In our  SOUTHERN RETAIL OPERATION in TAMPA BAY, FL ,  January 2018  the plan is operational with three of our commercial high-speed machines we will have running with eighty trays.   Thus in one hour with sorted trays our three  machines handle 2400 slides per hour with loaded trays.  The fourth machine is the oversize and thick slide Phoenix  machine will process a whopping  400 slides per hour manually on a good day. 

Our sister duplicate site is in Atlanta, more information on that location shortly.
Scan speed is mostly a product of the cameras internals like buffer size, sensor size, file size  and very little any kind of programing.  Just common sense “bigger sensor is critical and much better for digital scanning”.    We build our machines and have since the seventies.  Many, we built for friends in the industry.  There are similar machines on the market for several (about 4000 plus ) dollars.  Ours were less than half that and did the same if not a better job.  Must have they copied a lot of our features.


At 24mp setting the compressed jpeg is 5.856 KB, opened file is 68.7 MB and image size is 6000 X 4000
At 12mp setting the compressed jpeg is 3.552 KB, opened file is 34.4 MB and image size is 4240 X 2832
At 6mp setting the compressed jpeg is 2.240 KB, opened file is 17.2 MB and image size is 3008 X 2000



🚑    I get a couple calls a week from those wanting to build their own machines.  I am not encouraging anyone to make this a Do-It -Yourself project.   Just too many things can, and usually will go wrong resulting in loss of currency and possibly fingers.   I will not for liability reasoning offer any suggestions, clues, or repairs, not because I am a mean person, and not because I am unwilling to share, because this is a dangerous puppy if you don’t know what you are doing.  High voltage, very sharp metal, confusing construction, fifty springs and joints, gauge tools you don’t have and so forth.

Someone in Oshkosh won’t effect my bottom line in competition,  but because, of the liability issue and I don’t know you.   Anything else about photography, the photo industry equipment or gear, I’ll give you all the time you need in helping basically for free,  but not with these puppies, think of them as a Fer-de -Lance.


•  I undertook this project because we are experienced, I having worked on them all my natural life, and a knowledge base of the product we have serviced for decades and comfortable working with both high voltage analog and digital componentry in the Carousels.  

•  If you are not familiar with the Carousels internals, few are, few have looked at them in years, and even fewer know how to fix them,  a strong word of caution here is to let us do it.  

•  These are  extremely complex mechanical, servo-motor driven high voltage combinations in the projector world with thirty to forty variants with, as we have found, similarities outweighed by changes.  Thus we treat each machine independently to stabilize it for our project on an individual basis.  Another problem is it’s all exposed inside and shorts of a high nature do occur and this unit is a capacitor driven 240-V rig.  
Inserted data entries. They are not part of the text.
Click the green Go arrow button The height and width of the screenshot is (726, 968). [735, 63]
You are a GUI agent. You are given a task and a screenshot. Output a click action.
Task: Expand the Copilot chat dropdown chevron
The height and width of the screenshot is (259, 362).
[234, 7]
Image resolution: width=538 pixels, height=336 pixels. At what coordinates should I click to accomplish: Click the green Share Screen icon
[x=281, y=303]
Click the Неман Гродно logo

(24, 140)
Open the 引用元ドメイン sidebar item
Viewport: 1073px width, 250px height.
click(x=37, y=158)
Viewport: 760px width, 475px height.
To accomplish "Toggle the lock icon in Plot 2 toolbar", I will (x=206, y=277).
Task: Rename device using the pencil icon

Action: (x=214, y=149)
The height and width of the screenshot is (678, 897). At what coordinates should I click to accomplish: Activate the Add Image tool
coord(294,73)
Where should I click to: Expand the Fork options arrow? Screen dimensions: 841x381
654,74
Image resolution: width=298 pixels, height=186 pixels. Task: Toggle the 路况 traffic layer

•  You have been warned.  The transformation is long and involves everything from metal cutting, soldering or welding, and a working knowledge of electrical components from a different era and board work in addition to computer based ARDUINO knowledge. Conversion of power supplies and the resulting LED array.

•  These machines circa 1979’s to 2004 used very open and unprotected circuitry in its design, for cooling and never expecting anyone to delve into one other than a certified technician.  

•  Though KODAK spelled out the need for servicing their machines few ever paid attention to their corporate recommendations.  Our vetting process eliminates approximately 70% of the machines as not suitable for use.  

•  There are very few parts available, most come from  salvaged dead machines, most with the same problems of the one you are trying to fix. Adding more problems to the mix because shipping is not cheap on these things.

•  Since most of the glitches were common to a year or model, one machine had the same problems yours had.   Because we gut the machines we basically add our new parts and rebuild.  There are many uncovered, very sharp blood letting stamped metal parts that will cut you. 

•  Also, possible really bad burns from the motor when it gets hot or possibly you might get shocked.  These are pure AC machines at 240 volts with capacitors.  Tingles are a sign something is wrong.   

•  Adjustments to the slide transfer module were based on a myriad of springs, pinned actions, and metal bent to the right angle as an adjustment.   Bend one the wrong way even by degrees and it stops.  Over twenty springs of every possible size makes it happen, lose one spring and it stops.  

•  Don’t get me wrong, this was incredible 50-60-70’s-80’s-90’s technology and I have to modify a fair amount of the machine (50%) to newer technology and today, for parts it’s basically Peter to Paul.  On some models... Peter is well… petered out.  And few if any spare peters running around with 240 volts in them.